Tis the Season - to Buy Stuff

During this holiday season, retailers hope that we go out and buy a lot of stuff.  Stuff for gifts and stuff for ourselves.  I count myself lucky to be able to buy stuff.  Some aren’t so lucky.

On the other hand, most people used to live with a lot less stuff.   I was thinking about this the other day as I was organizing some papers.  I came across a transcript of an estate inventory from 1782.

My ancestors, Antoine Barada and his wife, Marguerite DesRosiers, were married at Post Vincennes, in what is today the state of Indiana.  They moved to St. Louis with their children not long after St. Louis was founded.  Antoine Barada died in 1780.  Two years after his death, Marguerite re-married.  I previously wrote about the marriage contract for Marguerite DesRosiers’ second marriage.

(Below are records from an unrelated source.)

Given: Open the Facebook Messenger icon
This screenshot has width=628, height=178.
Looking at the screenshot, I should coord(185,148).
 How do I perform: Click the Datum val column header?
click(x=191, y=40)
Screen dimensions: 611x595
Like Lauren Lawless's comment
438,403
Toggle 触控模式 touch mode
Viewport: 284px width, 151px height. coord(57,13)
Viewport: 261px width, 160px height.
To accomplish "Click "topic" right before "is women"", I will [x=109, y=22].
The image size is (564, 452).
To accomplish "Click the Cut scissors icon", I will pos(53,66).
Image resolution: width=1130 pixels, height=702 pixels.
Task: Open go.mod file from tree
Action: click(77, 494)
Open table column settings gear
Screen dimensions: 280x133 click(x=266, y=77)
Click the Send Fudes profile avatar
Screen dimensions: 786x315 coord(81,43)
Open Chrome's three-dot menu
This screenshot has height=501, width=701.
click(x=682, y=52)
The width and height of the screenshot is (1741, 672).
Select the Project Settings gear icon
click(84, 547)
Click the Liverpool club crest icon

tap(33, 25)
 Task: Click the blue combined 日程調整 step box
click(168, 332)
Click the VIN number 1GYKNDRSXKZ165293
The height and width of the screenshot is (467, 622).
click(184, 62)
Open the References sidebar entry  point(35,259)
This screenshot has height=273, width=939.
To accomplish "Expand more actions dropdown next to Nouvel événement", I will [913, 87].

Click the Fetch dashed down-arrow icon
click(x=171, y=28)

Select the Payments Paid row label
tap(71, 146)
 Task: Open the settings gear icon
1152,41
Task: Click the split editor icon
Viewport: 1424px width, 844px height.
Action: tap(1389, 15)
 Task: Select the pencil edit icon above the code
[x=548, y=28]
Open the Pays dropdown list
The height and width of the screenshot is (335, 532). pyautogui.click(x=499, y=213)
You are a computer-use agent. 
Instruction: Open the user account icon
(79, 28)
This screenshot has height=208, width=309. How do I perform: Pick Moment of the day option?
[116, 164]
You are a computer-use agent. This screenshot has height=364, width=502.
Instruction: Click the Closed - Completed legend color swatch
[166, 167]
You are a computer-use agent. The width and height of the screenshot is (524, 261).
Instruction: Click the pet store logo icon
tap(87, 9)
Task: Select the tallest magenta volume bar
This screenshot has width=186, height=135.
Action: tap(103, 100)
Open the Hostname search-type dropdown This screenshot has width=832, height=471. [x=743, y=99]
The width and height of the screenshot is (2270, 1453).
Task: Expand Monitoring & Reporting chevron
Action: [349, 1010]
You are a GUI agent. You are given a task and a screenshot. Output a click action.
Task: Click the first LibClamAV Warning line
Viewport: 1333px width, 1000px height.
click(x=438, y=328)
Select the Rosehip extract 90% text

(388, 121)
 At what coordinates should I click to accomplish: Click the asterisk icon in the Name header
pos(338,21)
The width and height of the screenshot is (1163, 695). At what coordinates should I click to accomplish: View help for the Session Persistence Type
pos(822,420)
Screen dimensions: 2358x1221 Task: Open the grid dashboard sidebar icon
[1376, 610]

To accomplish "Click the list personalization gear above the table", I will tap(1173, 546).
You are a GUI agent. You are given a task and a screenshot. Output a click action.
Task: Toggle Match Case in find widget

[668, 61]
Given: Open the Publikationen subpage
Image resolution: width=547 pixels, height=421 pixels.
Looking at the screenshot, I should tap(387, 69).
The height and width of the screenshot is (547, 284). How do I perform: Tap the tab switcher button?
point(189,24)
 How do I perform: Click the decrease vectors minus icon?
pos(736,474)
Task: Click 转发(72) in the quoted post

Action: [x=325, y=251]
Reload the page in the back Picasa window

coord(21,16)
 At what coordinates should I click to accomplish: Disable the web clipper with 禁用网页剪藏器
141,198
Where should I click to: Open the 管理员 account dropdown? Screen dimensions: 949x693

It was customary under French and Spanish law to inventory the estate prior to the re-marriage of the widow so that the children of the deceased knew what was to eventually come to them.  (St. Louis was a French city living under Spanish rule at the time.)

And so, on April 30, 1782 an inventory was taken in the presence of Don Francisco Cruzat, “Grand Captain, Infantry Colonel, Commander-in-Chief of the Louisiana Territory and Governor of the Western Part of Illinois and its annexed parts”.  The Widow Barada brought two witnesses who were the named executors of the estate:  Baptiste Becquet and Gabriel Dodier.   Becquet and Dodier were both originally from the town of Nouvelle Chartres in Southern Illinois and had come to St. Louis with the first group of settlers.  They were brothers in law; each had married the sister of the other.  Becquet’s daughter, Marie, had married the Widow Barada’s son, Louis, the year before.

The remaining estate of Antoine Barada was valued at 928 livres.  More than half of the value was the wooden house “with no stone” located on First Street in St. Louis, described as being on a lot 120 feet in front and of “customary depth”. Inside the house was the second most valuable possession:  a bed with a feather mattress.  There was a pair of sheets and a down comforter for the bed.  The only other furniture was two walnut dressers, one table and two chairs. For tableware there were seven tin plates, nine tin spoons, five old iron forks, one big spoon and eight “used” ceramic plates.   The kitchen accoutrements included one saucepan, two earthen jars.  At the fireplace were two iron andirons and two iron hooks.  There were three iron cans and one millstone.   Three iron bars and miscellaneous other iron pieces rounded out the estate.

And that was it.   Perhaps there had been more and it had been gifted to their various children upon their weddings.  But we have no records of that. 

The Baradas were not particularly poor people.  Oh, they weren’t rich like the Chouteaus, but they had a house and were considered upstanding citizens.  But like most people of that time, they didn’t have a lot of stuff.